2014 was a bad year overall for Bitcoin, which has publicly beaten up as the “worst investment of 2014.” But not everyone is giving up—major vendors, even local governments, are still convinced that cryptocurrencies have some kind of value.
After all, as crypto-analyst 50 Cent recently said: “All money is money.”
New York City, which pulls in over $550 million from parking tickets alone each year, is looking for a way for people to pay parking tickets using Bitcoin. The city’s Department of Finance (DoF) put out a Request For Information (RFI) soliciting ideas from companies, vendors and individuals on how the city could start taking mobile payments for parking tickets with “alternate payments systems” like Bitcoin, Paypall and Apple Pay.
From the document:
The primary objective of this RFI is to identify and assess mobile platforms that support the payment of parking tickets and learn about their current use and future viability. A secondary objective is to identify existing mobile platforms that support the request for a hearing of parking tickets and learn about their current use and future viability.

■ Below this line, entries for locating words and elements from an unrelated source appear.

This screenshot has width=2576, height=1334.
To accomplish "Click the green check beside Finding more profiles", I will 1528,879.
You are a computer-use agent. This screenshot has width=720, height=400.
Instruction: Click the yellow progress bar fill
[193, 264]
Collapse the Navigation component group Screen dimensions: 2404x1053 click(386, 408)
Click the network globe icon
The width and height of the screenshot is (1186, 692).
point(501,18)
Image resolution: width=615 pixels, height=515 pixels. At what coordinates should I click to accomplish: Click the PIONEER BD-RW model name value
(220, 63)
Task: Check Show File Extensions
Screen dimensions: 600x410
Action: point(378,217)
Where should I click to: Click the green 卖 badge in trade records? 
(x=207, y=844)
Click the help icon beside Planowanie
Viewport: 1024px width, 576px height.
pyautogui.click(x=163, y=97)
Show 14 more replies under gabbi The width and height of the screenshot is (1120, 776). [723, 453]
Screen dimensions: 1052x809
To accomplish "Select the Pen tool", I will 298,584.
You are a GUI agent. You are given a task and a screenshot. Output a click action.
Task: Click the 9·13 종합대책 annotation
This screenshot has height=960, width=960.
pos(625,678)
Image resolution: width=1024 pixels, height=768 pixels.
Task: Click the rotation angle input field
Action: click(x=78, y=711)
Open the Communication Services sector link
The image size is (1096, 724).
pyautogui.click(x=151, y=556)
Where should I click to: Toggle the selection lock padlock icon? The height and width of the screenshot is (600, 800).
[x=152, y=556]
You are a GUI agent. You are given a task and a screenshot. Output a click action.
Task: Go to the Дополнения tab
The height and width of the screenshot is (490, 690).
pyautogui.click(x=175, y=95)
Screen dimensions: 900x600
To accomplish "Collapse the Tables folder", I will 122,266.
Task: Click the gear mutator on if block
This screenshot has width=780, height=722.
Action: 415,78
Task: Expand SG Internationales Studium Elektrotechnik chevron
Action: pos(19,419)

The document’s vision of the future imagines a mobile, “single click” system that allows to you scan your ticket, pay it from your phone, or upload evidence for your hearing from your smartphone camera. The DoF declined comment, but told Betabeat briefly that the RFI has gone out to a slew of unspecified “vendors.”
Governments putting their trust in bitcoin could steady the plummeting trust and value of the cryptocurrency—but what one hand giveth, the other taketh away. While the city moves to integrate alternative payment methods, the state is getting ready to issue the first state-level cryptocurrency legislation in the country—laws that threaten everything that’s good and decent about Bitcoin in the first place.